**Given exercise:** Find each line in the entries below that contains the word "agent" and copy those lines out in full.

**Input records:**
* * *
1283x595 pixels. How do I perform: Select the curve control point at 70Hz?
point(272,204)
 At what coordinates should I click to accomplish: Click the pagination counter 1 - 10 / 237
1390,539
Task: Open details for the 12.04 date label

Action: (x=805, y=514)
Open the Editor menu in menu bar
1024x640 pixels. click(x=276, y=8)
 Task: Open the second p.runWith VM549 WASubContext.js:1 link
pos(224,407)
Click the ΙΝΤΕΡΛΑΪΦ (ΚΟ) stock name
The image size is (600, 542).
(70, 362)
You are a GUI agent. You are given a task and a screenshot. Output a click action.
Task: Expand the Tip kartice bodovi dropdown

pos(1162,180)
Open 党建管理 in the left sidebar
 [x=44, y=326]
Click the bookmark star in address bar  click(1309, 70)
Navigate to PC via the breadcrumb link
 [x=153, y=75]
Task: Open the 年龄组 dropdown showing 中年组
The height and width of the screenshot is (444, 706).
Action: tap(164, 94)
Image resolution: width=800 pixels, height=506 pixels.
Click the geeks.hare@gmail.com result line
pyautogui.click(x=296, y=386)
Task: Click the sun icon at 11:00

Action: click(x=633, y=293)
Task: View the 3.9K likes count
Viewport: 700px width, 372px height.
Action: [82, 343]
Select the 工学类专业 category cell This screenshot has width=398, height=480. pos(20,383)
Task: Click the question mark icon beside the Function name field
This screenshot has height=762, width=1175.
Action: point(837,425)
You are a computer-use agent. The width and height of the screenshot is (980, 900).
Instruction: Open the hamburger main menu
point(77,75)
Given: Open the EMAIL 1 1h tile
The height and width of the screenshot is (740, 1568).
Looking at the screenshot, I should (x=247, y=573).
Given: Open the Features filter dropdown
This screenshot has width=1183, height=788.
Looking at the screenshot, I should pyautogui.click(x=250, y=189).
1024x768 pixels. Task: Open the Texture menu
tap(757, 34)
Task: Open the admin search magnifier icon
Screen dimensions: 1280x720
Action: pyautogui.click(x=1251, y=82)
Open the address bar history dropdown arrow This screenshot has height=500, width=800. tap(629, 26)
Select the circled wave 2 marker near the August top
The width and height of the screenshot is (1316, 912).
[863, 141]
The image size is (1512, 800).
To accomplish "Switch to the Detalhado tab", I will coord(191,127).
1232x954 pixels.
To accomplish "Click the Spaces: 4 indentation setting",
* * *
**Exercise output:**
You are a GUI agent. You are given a task and a screenshot. Output a click action.
You are a computer-use agent. The width and height of the screenshot is (980, 900).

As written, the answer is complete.